We finally made some definitive plans. Mark bought his youngest brother, Chapman, a plane ticket to come out to see us in California. So even though I probably could have stayed in Wild Iris for another week or two, we’re headed for the Golden State. First stop: Lake Tahoe.
We gave ourselves a couple of days to explore and get the lay of the land before Chapman arrived. South Lake Tahoe is definitely a full on tourist town, but even on the busy weekends it wasn’t completely overwhelming. Maybe because the whole town is tucked away in the trees, it still feels like you can escape the crowds.
I had no idea there was so much bouldering here. There are rocks everywhere! There are five volumes of bouldering guide books just for the area surrounding the lake! We picked up the two covering the South Lake and still felt a little overwhelmed on where to start. The one downside to the sheer volume of bouldering in the area is that with so many options, many of the problems and areas don’t get a lot of traffic so they need repeat cleaning in order to be climbable. Zephyr Boulders, Mecca, the Secrets, PCT Boulders. We explored, climbed, did our best to not completely shred our fingers on the sharp granite, and ended every day with a refreshing dip in the lake. I sent my first outside V3! It was technical with small, crimpy hand holds and no feet. If I can build up the strength in my hands, this is where I’m going to excel and maybe, finally, be better than Mark at something. He’s always going to beat me in the burly, gymnastic routes and problems. But on the crimpy ones that you can’t muscle your way through, I can get my fingers on much smaller holds than him. Nothing wrong with a little healthy competition, right?
The Pacific Crest Trail intersects one of the main roads running into South Lake Tahoe, so it’s common to see thru-hikers hitching into town to shower and resupply. We picked up anyone we saw and took them where they needed to go. Most of the hikers we met had been on the trail for about two months and anticipated another three to finish. It’s always fun to talk to other adventurers and hear a little bit of their story. And it definitely reaffirmed that we have it pretty good living in this cozy van.
With roads intersecting the trail at a number of places, there are easy ways to day hike small sections. A popular one is Carson Pass to Echo Summit, just under 13 miles. One day I dropped Mark off at one end and met him at the other. He ran it in about two and a half hours. And a few days later he dropped Chapman and me off so we could hike the same stretch. It took us a few hours longer to finish. Craggy cliffs, rolling fields of wildflowers, deep blue lakes, and tall trees. It was beautiful. I know the whole PCT isn’t all as picturesque as those few miles, but hiking it made me want to do the whole thing. All 2,650 miles from Mexico to Canada. I know, I know. Finish one big adventure before I start dreaming about the next. But it’s on my list now. Pacific Crest Trail. Appalachian Trail. Maybe even the Continental Divide Trail, too.

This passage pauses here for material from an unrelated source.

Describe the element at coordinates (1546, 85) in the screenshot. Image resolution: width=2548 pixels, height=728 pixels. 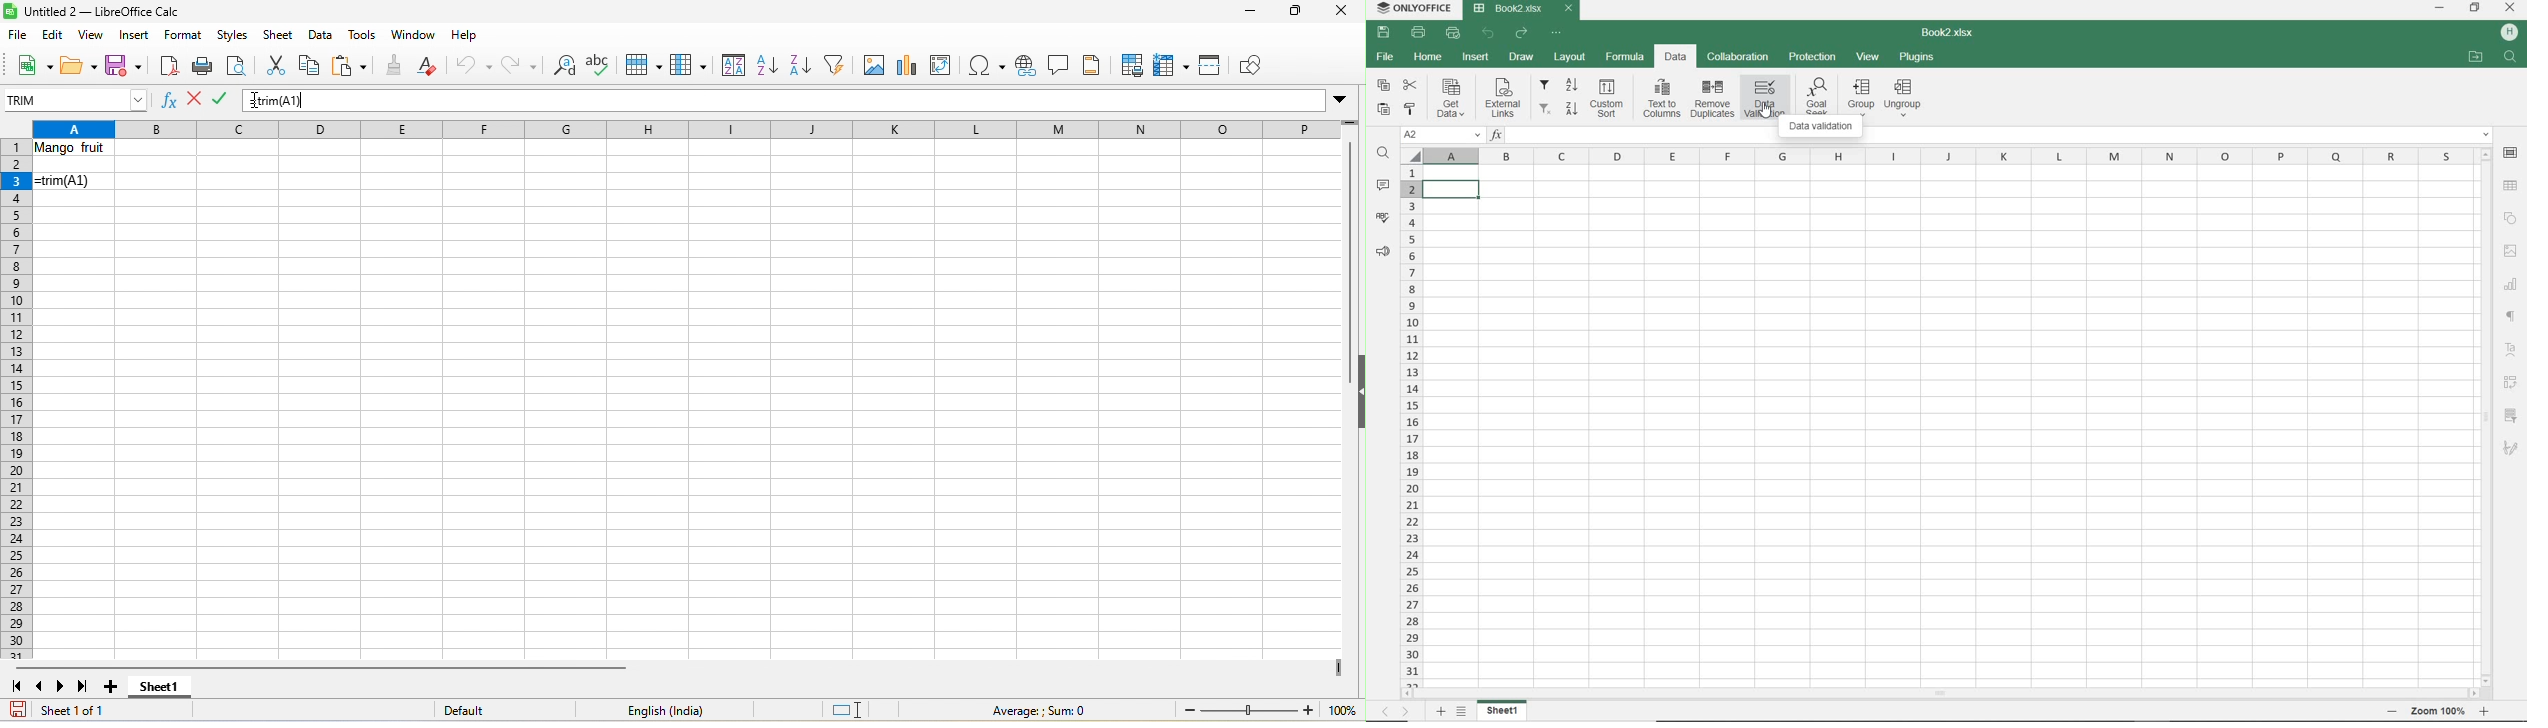
I see `filter` at that location.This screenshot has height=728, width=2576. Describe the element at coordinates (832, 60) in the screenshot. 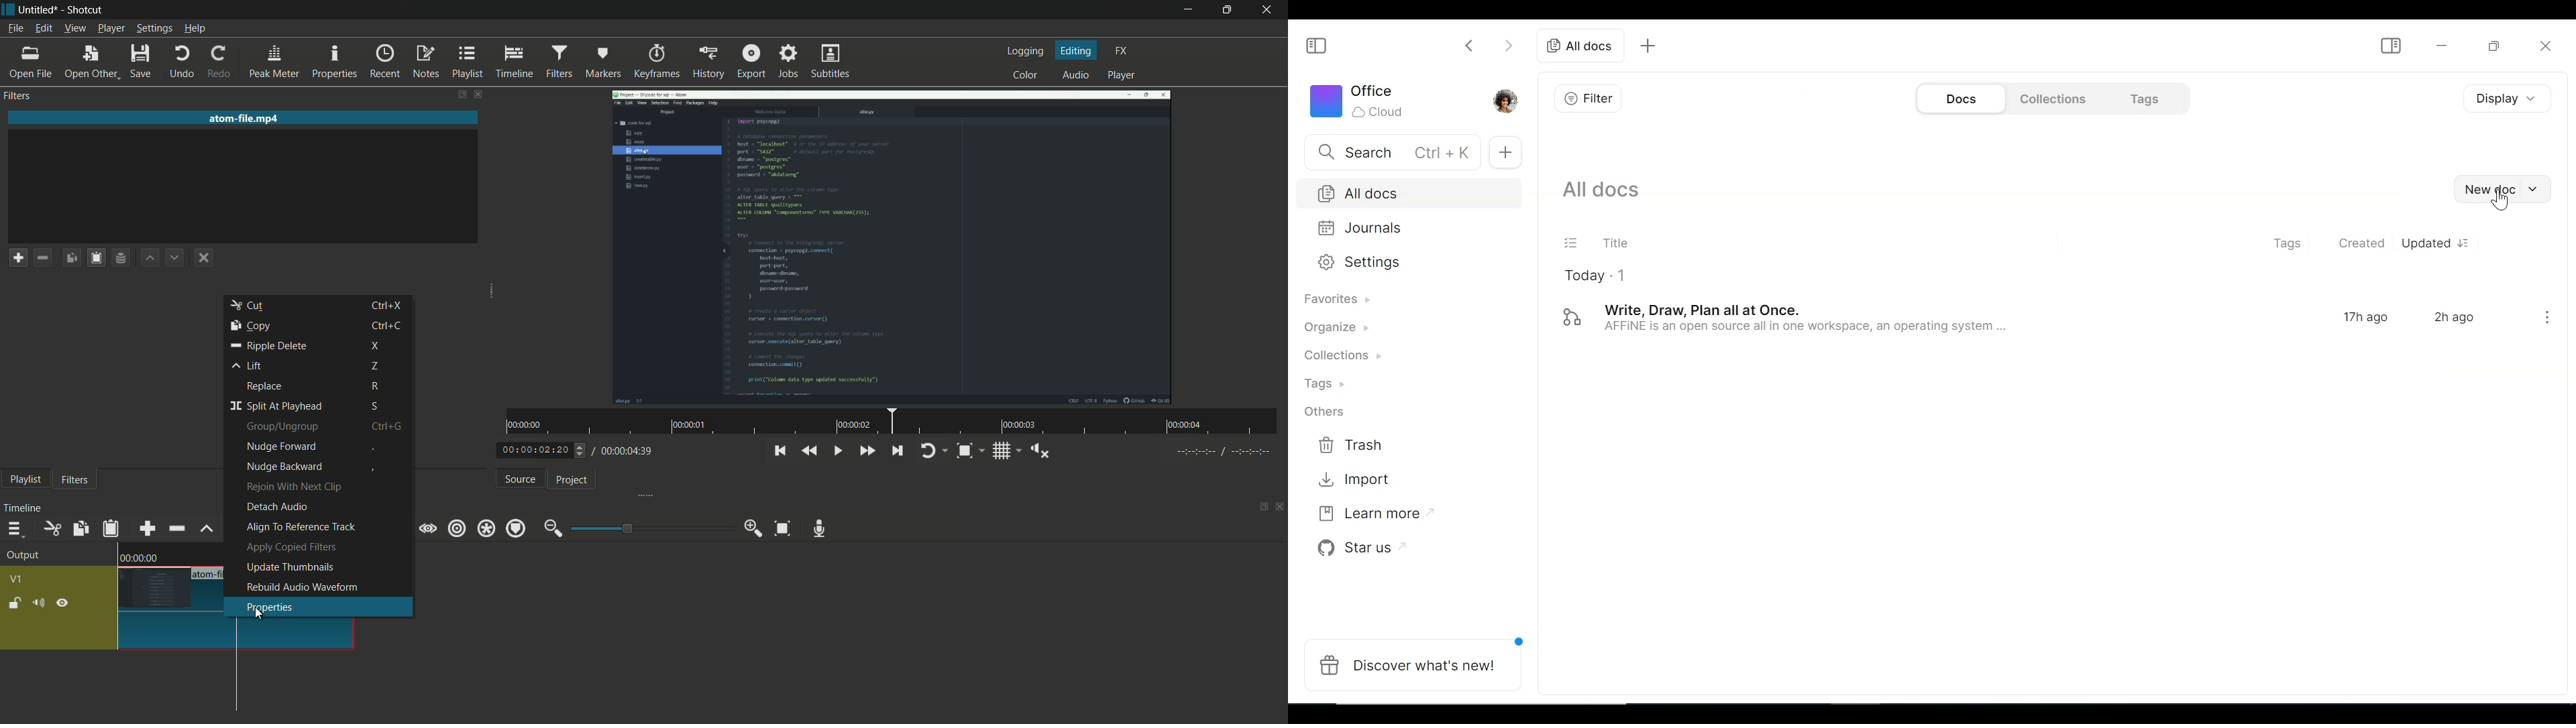

I see `subtitles` at that location.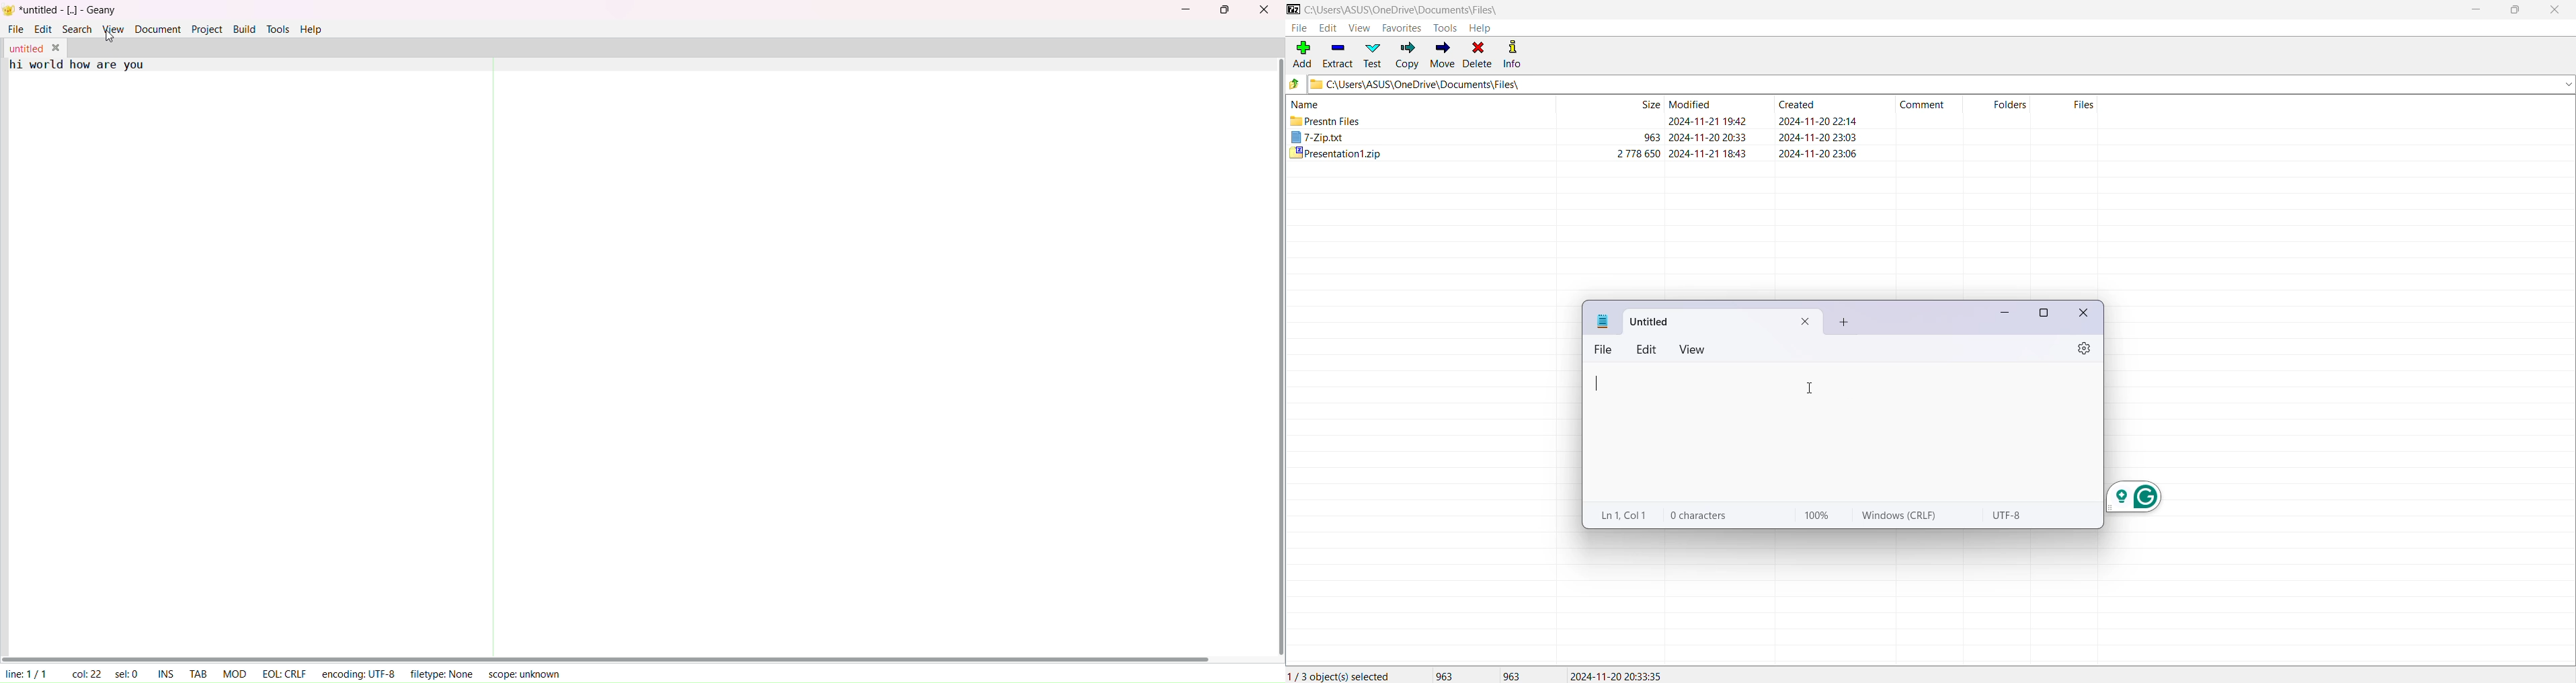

We wanted to show Chapman as much of California as we could while he was here, so we headed down to Yosemite to be tourists for a few days. Most people think of the Valley when they think of Yosemite, but there’s a lot more to the park than just that. In fact, on our first day, we only made it half way through the park. We drove in through Tuolomne Meadows and got to see the rolling granite domes of the high country. I think it was torture for Mark to see people climbing and not get to do it himself. Not this time, at least. Climbing will happen on our next visit.
On day two we got up early and headed for Yosemite Valley. Apparently not early enough to beat the crowds, though. That’s pretty much impossible during the summer. The Valley is a small city in and of itself. It has a post office, hospital, courthouse, and even a jail. And people. Thousands of people. I get it. Yosemite is iconic, and everyone should get a chance to see it. But looking at Half Dome from bumper to bumper traffic, you kind of lose some of the magic. So we got out of the car and went for a hike to try and recapture the wilderness experience.
First, out to Mirror Lake at the base of Half Dome. I’ve seen dozens of pictures, but they just don’t compare to seeing it in person.
Then, we hiked out to El Cap. Mark said that the only think he wanted to do on this visit was stand at the base of the Nose. Even though we didn’t do any climbing (unless you count the first pitch scramble that Mark did), this was one of the highlights of the whole trip so far. While there’s no doubt that anyone who sees it will appreciate the beauty and sheer magnitude of it, I think we climbers see and feel something different here than the rest of the visitors. The history of climbing was written on these walls. And to this day it’s where climbers are pushing the limits and setting new standards. So even though I personally have never done a big wall climb, when I stand at the base of El Cap and put my hands on the wall, I can’t help but feel a connection to all of those other climbers and to everything they’ve done. It’s humbling and inspiring and a little terrifying, all at once.
I never really had the urge to big wall climb before this. I’ve been content staying within a few hundred feet of the ground. But as a climber, I think it’s almost impossible to see El Cap in person and not want to climb it. Maybe not on this trip, but definitely someday I’ll check the Nose off of my ticklist.